SOURCE DATA →
::::::::::
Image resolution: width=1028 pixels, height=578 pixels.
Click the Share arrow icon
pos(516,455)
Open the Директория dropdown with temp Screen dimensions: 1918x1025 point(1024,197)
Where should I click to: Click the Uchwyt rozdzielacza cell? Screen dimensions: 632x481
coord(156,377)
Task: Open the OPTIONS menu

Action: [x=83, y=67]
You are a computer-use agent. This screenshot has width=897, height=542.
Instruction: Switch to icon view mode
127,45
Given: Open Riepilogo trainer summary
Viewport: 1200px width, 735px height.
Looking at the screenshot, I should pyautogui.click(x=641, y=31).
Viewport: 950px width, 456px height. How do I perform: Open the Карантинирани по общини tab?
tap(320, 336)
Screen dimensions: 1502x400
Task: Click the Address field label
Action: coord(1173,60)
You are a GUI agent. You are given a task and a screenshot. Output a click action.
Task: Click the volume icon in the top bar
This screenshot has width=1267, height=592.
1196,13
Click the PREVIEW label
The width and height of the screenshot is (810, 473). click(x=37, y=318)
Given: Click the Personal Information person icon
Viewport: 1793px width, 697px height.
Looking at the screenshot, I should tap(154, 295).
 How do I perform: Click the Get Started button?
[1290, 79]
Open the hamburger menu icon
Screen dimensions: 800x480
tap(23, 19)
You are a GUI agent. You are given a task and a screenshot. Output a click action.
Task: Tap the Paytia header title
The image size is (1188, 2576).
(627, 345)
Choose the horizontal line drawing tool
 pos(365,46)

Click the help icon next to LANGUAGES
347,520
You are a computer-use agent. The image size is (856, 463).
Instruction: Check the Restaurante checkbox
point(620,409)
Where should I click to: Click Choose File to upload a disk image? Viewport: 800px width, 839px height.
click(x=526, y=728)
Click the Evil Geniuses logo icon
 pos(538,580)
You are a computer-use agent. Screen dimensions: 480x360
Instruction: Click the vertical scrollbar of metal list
::::::::::
HOW TO COMPLETE THIS TASK →
Set down exactly the lines from the opening line of the material through the line in which "You are a computer-use agent. The" occurs, both included, and no other lines.

TASK RESPONSE →
Image resolution: width=1028 pixels, height=578 pixels.
Click the Share arrow icon
pos(516,455)
Open the Директория dropdown with temp Screen dimensions: 1918x1025 point(1024,197)
Where should I click to: Click the Uchwyt rozdzielacza cell? Screen dimensions: 632x481
coord(156,377)
Task: Open the OPTIONS menu

Action: [x=83, y=67]
You are a computer-use agent. This screenshot has width=897, height=542.
Instruction: Switch to icon view mode
127,45
Given: Open Riepilogo trainer summary
Viewport: 1200px width, 735px height.
Looking at the screenshot, I should pyautogui.click(x=641, y=31).
Viewport: 950px width, 456px height. How do I perform: Open the Карантинирани по общини tab?
tap(320, 336)
Screen dimensions: 1502x400
Task: Click the Address field label
Action: coord(1173,60)
You are a GUI agent. You are given a task and a screenshot. Output a click action.
Task: Click the volume icon in the top bar
This screenshot has width=1267, height=592.
1196,13
Click the PREVIEW label
The width and height of the screenshot is (810, 473). click(x=37, y=318)
Given: Click the Personal Information person icon
Viewport: 1793px width, 697px height.
Looking at the screenshot, I should tap(154, 295).
 How do I perform: Click the Get Started button?
[1290, 79]
Open the hamburger menu icon
Screen dimensions: 800x480
tap(23, 19)
You are a GUI agent. You are given a task and a screenshot. Output a click action.
Task: Tap the Paytia header title
The image size is (1188, 2576).
(627, 345)
Choose the horizontal line drawing tool
 pos(365,46)

Click the help icon next to LANGUAGES
347,520
You are a computer-use agent. The image size is (856, 463).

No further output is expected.